No, I’m not hallucinating.
I’m sitting in a wheelchair, getting ready to take part in the Canadian Paraplegic Association Ontario’s Wheelchair Relay Challenge.
I pull on my gloves and head out to take a practice spin around the parking lot. Getting the wheelchair to go straight is easy enough, but I’m going to need speed if I want to stand a chance in the race.
I lean forward. I put my chest on my knees. I’m going a little faster now, but I can’t tell if it’s only because I’m going downhill.
Before long, my shoulders are burning. I look back, toward penguin suit man, and realize I’ve gone only about 20 metres.
I think I might be making a mistake.
But there’s no time to dwell on it. Everybody else is gathering around an arch of balloons that marks the starting line. I relinquish the wheelchair and get ready to make a fool of myself.
The team I’ve been placed on is called the HSH Penguins, and is almost entirely composed of Canadian Paraplegic Association staff. The man in the penguin suit is Richard McCallum, lead job developer with the employment services department. He tells me the penguin is the department’s mascot.
So how’d he get saddled with the suit?
“I drew the short anchovy.”
It’s race time. Starting on the line for us is Diana McCauley. She’s one of just two on our team who actually uses a wheelchair.
At the horn, McCauley’s off, but she immediately gets shoved into the boundary cones by another chair. She keeps it together, though, and maintains a good pace around the track and back to the line.
Errol Cyrus is second. He gets around without a hitch.
And then it’s my turn. Cyrus hits the line and gets out of the chair. I jump in. I lean forward. I put my chest on my knees. I push.
I get a good start off the line and head into the first corner. The whole team seems to agree that it’s the tougher of the two. I nearly wipe out a few inside cones on the bend, and actually manage to pass somebody as I come out of the turn.
Cyrus has recovered from his bout and catches up with me, following alongside, clapping and shouting encouragement.

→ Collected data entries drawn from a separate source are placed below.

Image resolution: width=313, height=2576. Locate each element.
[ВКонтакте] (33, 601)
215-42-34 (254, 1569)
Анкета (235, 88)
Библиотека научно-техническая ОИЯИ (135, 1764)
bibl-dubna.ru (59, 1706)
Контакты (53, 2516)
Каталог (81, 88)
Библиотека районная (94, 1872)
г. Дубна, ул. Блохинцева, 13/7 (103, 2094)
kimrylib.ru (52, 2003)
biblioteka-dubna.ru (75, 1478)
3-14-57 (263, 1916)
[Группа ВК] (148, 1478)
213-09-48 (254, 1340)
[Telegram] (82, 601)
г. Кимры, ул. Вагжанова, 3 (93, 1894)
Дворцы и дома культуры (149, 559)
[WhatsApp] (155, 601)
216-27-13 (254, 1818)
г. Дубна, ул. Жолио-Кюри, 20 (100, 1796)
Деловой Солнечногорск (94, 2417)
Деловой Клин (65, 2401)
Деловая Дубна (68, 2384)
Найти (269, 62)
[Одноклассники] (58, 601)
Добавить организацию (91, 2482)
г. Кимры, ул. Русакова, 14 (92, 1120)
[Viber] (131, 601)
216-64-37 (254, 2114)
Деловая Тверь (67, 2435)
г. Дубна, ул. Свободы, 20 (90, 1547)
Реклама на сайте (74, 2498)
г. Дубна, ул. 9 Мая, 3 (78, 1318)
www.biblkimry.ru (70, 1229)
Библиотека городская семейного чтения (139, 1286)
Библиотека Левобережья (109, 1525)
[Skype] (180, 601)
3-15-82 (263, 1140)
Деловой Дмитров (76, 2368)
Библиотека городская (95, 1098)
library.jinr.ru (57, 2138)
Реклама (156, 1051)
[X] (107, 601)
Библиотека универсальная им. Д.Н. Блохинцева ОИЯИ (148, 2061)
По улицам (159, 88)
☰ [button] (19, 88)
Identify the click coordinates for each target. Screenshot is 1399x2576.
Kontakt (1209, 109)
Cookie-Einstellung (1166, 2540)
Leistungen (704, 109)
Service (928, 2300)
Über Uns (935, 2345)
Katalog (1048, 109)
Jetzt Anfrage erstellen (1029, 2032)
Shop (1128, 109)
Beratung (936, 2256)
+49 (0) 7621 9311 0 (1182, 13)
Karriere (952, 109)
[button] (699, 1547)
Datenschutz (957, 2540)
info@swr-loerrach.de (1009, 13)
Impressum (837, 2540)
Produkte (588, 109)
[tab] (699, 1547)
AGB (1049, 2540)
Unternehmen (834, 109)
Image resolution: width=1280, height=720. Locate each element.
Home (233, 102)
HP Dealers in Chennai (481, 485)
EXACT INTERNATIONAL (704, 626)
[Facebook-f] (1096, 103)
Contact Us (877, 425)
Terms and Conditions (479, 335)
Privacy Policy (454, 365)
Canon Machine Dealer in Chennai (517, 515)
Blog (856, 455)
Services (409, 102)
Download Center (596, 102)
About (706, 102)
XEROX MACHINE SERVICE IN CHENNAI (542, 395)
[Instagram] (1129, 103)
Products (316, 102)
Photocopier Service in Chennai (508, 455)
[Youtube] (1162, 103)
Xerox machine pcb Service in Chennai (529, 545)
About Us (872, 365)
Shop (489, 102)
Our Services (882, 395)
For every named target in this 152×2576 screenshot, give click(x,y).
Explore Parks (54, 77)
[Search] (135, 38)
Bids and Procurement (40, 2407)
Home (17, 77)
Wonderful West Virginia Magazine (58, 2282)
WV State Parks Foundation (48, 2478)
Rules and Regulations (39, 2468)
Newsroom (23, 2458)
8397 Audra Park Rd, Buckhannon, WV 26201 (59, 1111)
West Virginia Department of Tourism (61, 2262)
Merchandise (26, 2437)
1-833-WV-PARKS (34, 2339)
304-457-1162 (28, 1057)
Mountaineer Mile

It works, because I fly along the straight faster than I thought I was capable of.
Then I hit the hill.
My momentum carries me up the slope, but there’s another wheelchair ahead of me starting into the second turn. The sign tied to its back falls off, and its rider stops to recover it. I have to slow to a near-halt, path my way around the outside of the stalled chair, and get myself rolling again.
The grade is minuscule, not even one percent, practically unnoticeable when walking, but I feel like a tractor-trailer going up the side of the Rockies. I haul myself around the turn, pull by laborious pull, and struggle the rest of the way to the line. I make way for our fourth rider and try to imagine having to do that every day for the rest of my life.
“Your whole life changes in that one day,” says McCauley. She has been using a wheelchair for over 25 years, ever since she injured herself while skiing. “But you deal with what you have to deal with. There are a lot of things to deal with, not just mobility issues and getting around. There’s all the other things — just trying to get by in a society that’s not very accessible.”
The Penguins finish with the thoroughly average team time of about 12 minutes, four minutes off the best time. I feel like I won a marathon.
I ask Cyrus how his lap had gone.
“I said to myself: Finish,” he says. “The important thing is to finish, that and to not fall out of the chair.”
Yeah, I know what that feels like. But how was it last September?
“Grueling. You had to do two laps.”
I think I picked the right year to start.
About the association
The Canadian Paraplegic Association has been helping people with spinal cord injuries and mobility disabilities since 1945, when it was founded by injured World War II veterans.
According to its statistics, one Ontarian suffers a paralyzing injury per day.
“The Canadian Paraplegic Association is a really important organization for people who had a spinal cord injury,” employment services manager Diana McCauley says. “We play a really important part once people [with an injury] leave a rehab centre. We’re there to support people once they go back into the community.”
Over the past 16 years the Wheelchair Relay Challenge has raised more than $3.6 million in Toronto alone to support services for people recovering from spinal injuries. This year’s tally sits near $112,000 with more donations still arriving as of press time. The top fundraising team gathered more than $8,800 and a single racer brought in $7,000.